Alimudin mengungkapkan, saat ini Pemprov Sultra kiranya juga merespon positif, baik itu Pemprov Sultra bersama DPRD Sultra, maupun para Bupati/Wali Kota bersama DPRD masing-masing daerah wilayah cakupan usulan DOB. Mendorong Gubernur melakukan langkah konkrit selanjutnya, menindaklanjuti usul terbaru tersebut.
“Kita sangat berharap pak Gubernur segera menindaklanjuti. Tahapan selanjutnya menurunkan tim observasi dari pusat,” desak Alimudin.
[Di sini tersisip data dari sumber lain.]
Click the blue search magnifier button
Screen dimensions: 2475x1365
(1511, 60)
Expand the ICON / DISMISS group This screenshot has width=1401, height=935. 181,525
Tim observasi dimaksud adalah tim observasi Dirjen Otda Kemendagri, tim observasi Komisi II DPR RI, tim observasi Komite I DPD RI. Melakukan observasi langsung aspirasi yang terus berkembang sejak sekian puluh tahun lamanya, bertemu dengan masyarakat.
Pemprov Sultra juga sudah saatnya mempresentasekan dihadapan tim obesrvasi, tentang layak tidaknya Buton Raya atau Kepton sebagai daerah persiapan Provinsi baru.
Alimudin meyakinkan, bahwa sudah saatnya Gubernur Sultra meminta kepada Mendagri melalui Dirjen Otda, menunjuk Lembaga resmi yang memliki kapabilitas untuk melakukan kajian teknis kelayakan DOB (Provinsi Buton Raya atau Kepton), yang akan dibentuk di jazirah Sultra, seperti yang telah diusulkannya. Hal ini juga sekaligus menunjukkan kepada masyarakat khususnya di wilayah calon DOB, bahwa pengurusan usul pemekaran Sultra, pembentukan DOB Provinsi Buton Raya atau Kepton masih konsisten, dan tidak dibuat “mengambang”.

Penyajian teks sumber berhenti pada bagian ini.